§ **ESTRATTO FONTE**:
┏━━
Il Tenente ascoltava i discorsi dei soldati e annuiva sorridendo; sapeva ormai quanti chilometri, quanto tempo, quanto sangue sarebbe costato liberare Trento e Trieste e quanti di loro non avrebbero visto quel giorno. Ma questo era un pensiero da rimandare al giorno dopo, oggi erano ancora vivi e si doveva festeggiare.
In piazza si ballava al suono di un’orchestrina improvvisata, ma orecchiabile.
Popolani, commercianti, borghesi, per quelle ore non si vedevano differenze di classe e condizione.
E il Tenente si fece trascinare, ma con poco sforzo, da una ragazza con un ampio scialle a fiori in una polka in mezzo alla folla festante.
La ragazza rideva lievemente e volava leggera; il fango, il rombo del cannone, i grigi cadaveri, Trento e Trieste sarebbero ritornati soltanto il giorno dopo.
 
(da Stefano Deliperi, Storie di uomini e di tempi, La Riflessione editrice, Cagliari, 2006)



Sacrario di Redipuglia


I diorami.
Il soldatino a cavallo rappresenta un Cavalleggero dello Squadrone Sardo in Albania (1916-1918), durante la prima guerra mondiale, con la caratteristica divisa grigio-verde del Regio Esercito.
Il figurino è una trasformazione del kit in metallo bianco della Baby’s Store Modellismo relativo al Cavalleggero italiano in Libia (1911-1912), della apprezzata serie "Cavalleria Italiana".
La testa è quella del Cavalleggero della prima guerra mondiale alla carica (BS 11), sempre della stessa serie della Ditta romana.
I colori utilizzati sono gli acrilici Humbrol, mentre l’ambientazione è ottenuta esclusivamente con elementi naturali: foglie secche, licheni, legno, ecc.




L’attacco della Brigata Sassari è un momento della Battaglia dei Tre Monti, combattuta fra il 28 e il 31 gennaio 1918 sull’Altopiano di Asiago per la riconquista del Col del Rosso, della Val Bella e del Col d'Echele, il primo segnale di riscossa del Regio Esercito dopo la disfatta di Caporetto e il ripiegamento sul Piave.


Battaglia dei Tre Monti

Battaglia dei Tre Monti, 1918


I soldatini sono della Waterloo 1815 (Italian Infantry WWI), della Hat (WWI Austrian Artillery Crew) e, con qualche modifica, della Revell (German Infantry) per poter avere figurini con elmetto (ampiamente in uso nelle truppe austro-ungariche nel 1918), mentre i colori utilizzati sono gli acrilici Humbrol, mentre l’ambientazione è ancora ottenuta con elementi naturali (foglie secche, licheni, legno, ecc.).




Per chi volesse visitare i luoghi della guerra....
Sono numerosi i luoghi visitabili dove un secolo or sono si combatteva la I guerra mondiale sul fronte fra Italia e Austria-Ungheria.
┗━━
(Voci di testo e posizione degli elementi)
┏━━
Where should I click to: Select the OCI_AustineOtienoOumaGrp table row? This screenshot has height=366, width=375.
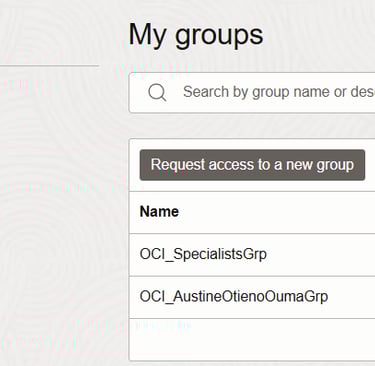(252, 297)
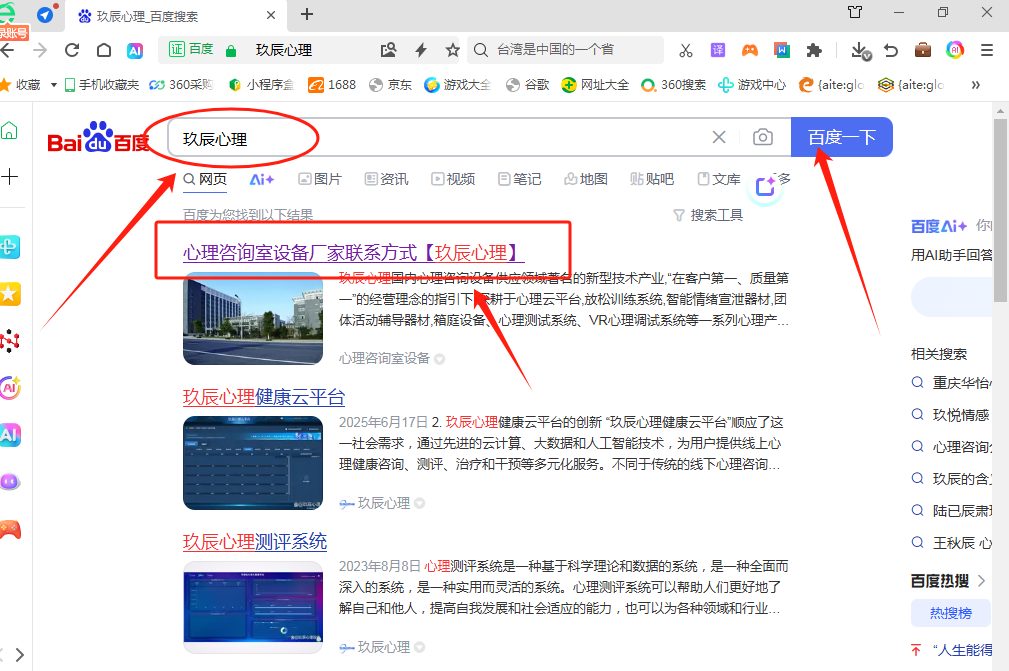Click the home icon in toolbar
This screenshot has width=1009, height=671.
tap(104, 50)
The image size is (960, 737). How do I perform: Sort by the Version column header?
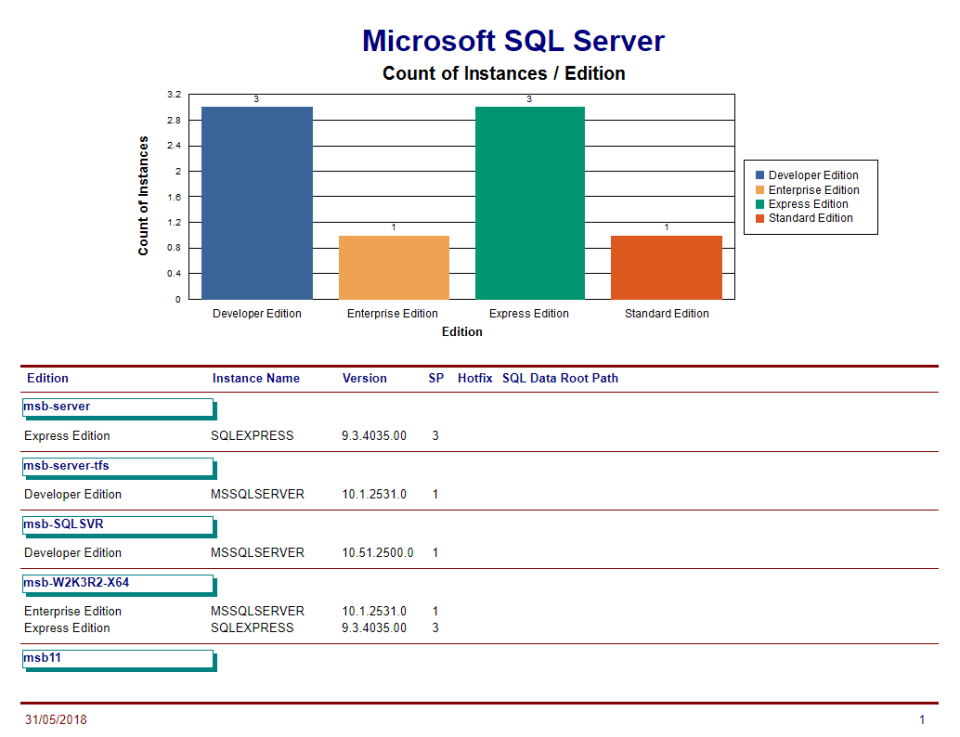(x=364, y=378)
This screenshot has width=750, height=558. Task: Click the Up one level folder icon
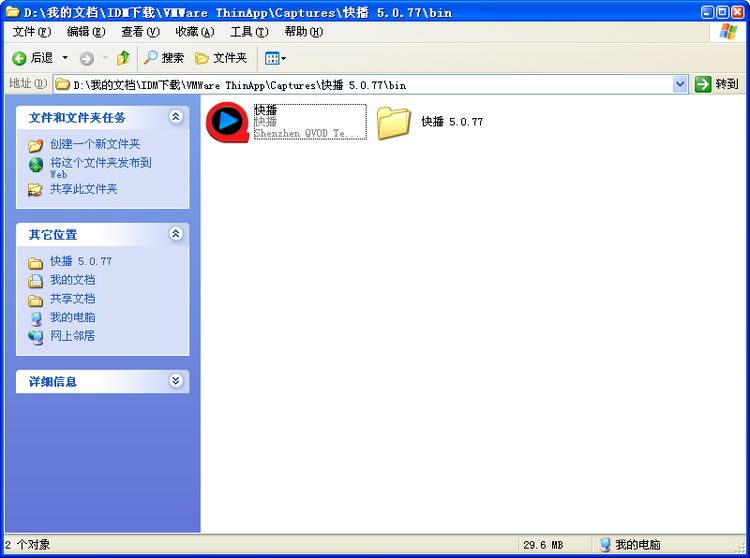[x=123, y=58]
┗━━
┏━━
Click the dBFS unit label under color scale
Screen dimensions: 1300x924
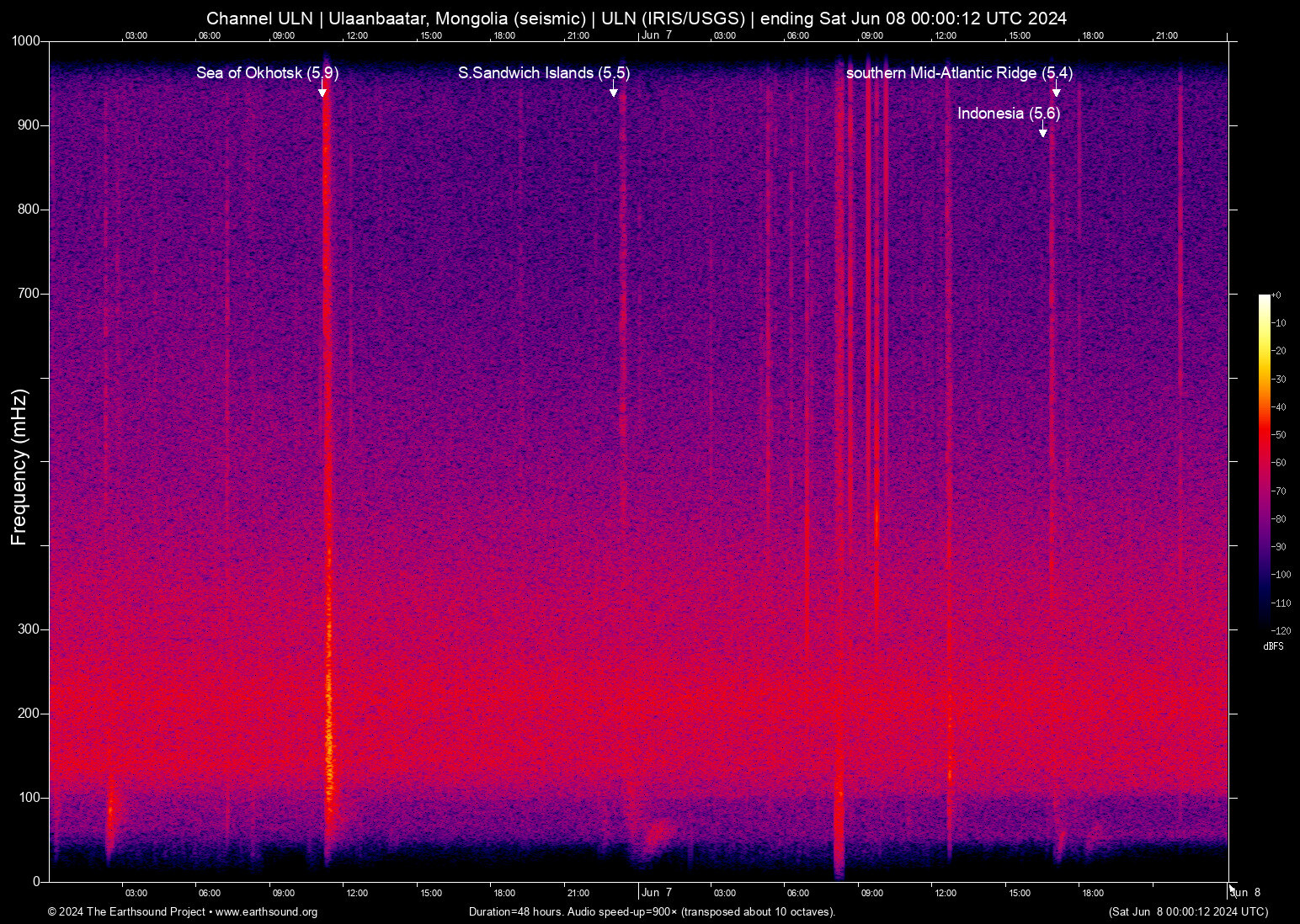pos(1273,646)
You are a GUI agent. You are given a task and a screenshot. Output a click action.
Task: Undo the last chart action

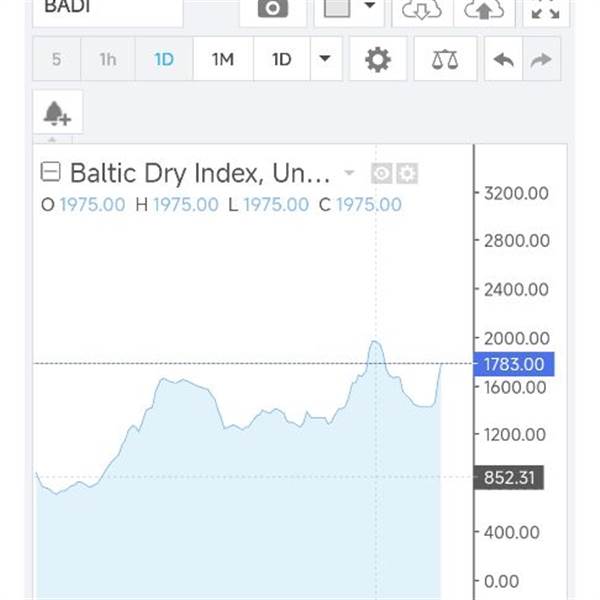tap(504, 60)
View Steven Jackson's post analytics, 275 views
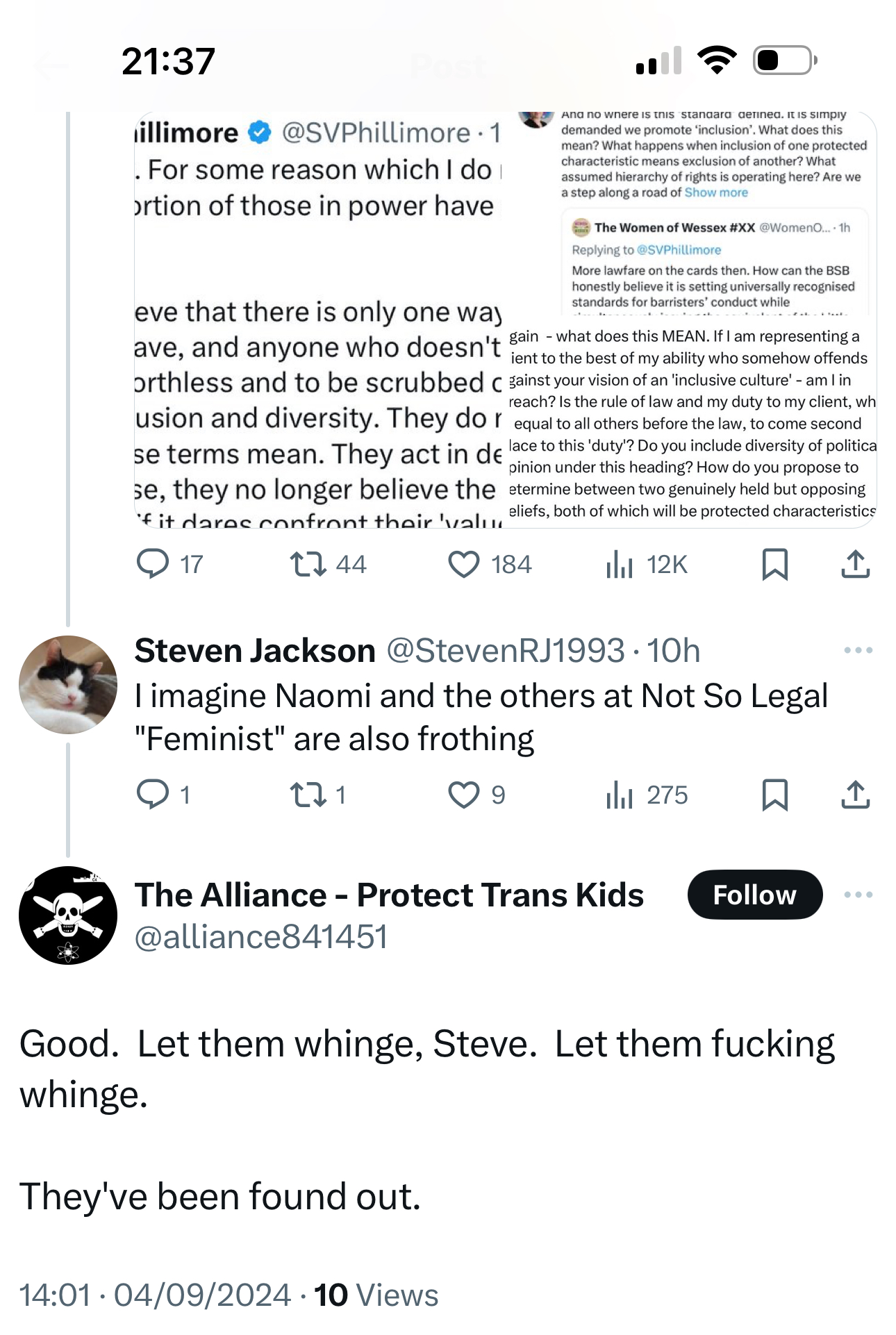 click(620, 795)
┗━━
§ **RICHIESTA A**: Nell'estratto sulla prima guerra mondiale, in quali giorni fu combattuta la Battaglia dei Tre Monti?
§ **RICHIESTA B**: Riprendi l'estratto sulla prima guerra mondiale e prosegui dopo la sua ultima frase.
Le righe riportate sopra non servono.

§ **RISULTATO ESERCIZIO A**: Fra il 28 e il 31 gennaio 1918.

§ **RISULTATO ESERCIZIO B**:
Monfalcone, trincea quota 85


Fra i siti web più approfonditi e completi per poter vedere di persona i siti della Grande Guerra, è da segnalare sicuramente www.itinerarigrandeguerra.it, realizzato con il contributo della Presidenza del Consiglio dei Ministri, delle Regioni Friuli-Venezia Giulia, Veneto, Lombardia e delle Province autonome di Trento e di Bolzano.




Bibliografia.

  • Alfredo Graziani, Fanterie sarde all’ombra del tricolore, 1934;
  • Massimino Pau, Squadrone Cavalleggeri di Sardegna. Cenni storici dello Squadrone nella guerra 1915 - 1918, Cagliari, 1937;
  • Alberto Monteverde, Trincee. I Sardi nella grande guerra, Club Modellismo Storico, Cagliari, 2001;
  • Alberto Monteverde e Emilio Belli, Guerra! La Sardegna nel secondo conflitto mondiale, Cagliari, 2004;
  • Paolo Pozzato (a cura di), Un anno sull’Altipiano con i Diavoli Rossi, Ed. Gaspari, 2006;
  • Giuseppina Fois, Storia della Brigata Sassari, Ed. Della Torre, 2006;
  • Ministero della Difesa – Stato Maggiore Esercito, Diario storico dello Squadrone Sardo;
  • Arma dei Carabinieri, sito web www.carabinieri.it.
  • AA.VV., www.brigatasassari.it;
  • Brigata meccanizzata "Sassari", in www.esercito.difesa.it.


Commento di Riccardo Boi [31/07/2015]:
Stefano, un lavoro grandioso!! Nel racconto vedo tracce di Graziani e Musinu. Giusto?
Puro orgoglio

Commento di giuseppe giovenco [31/07/2015]:
decisamente una pagina di storia nel vero senso dell'articolo che hai confezionato!!!!!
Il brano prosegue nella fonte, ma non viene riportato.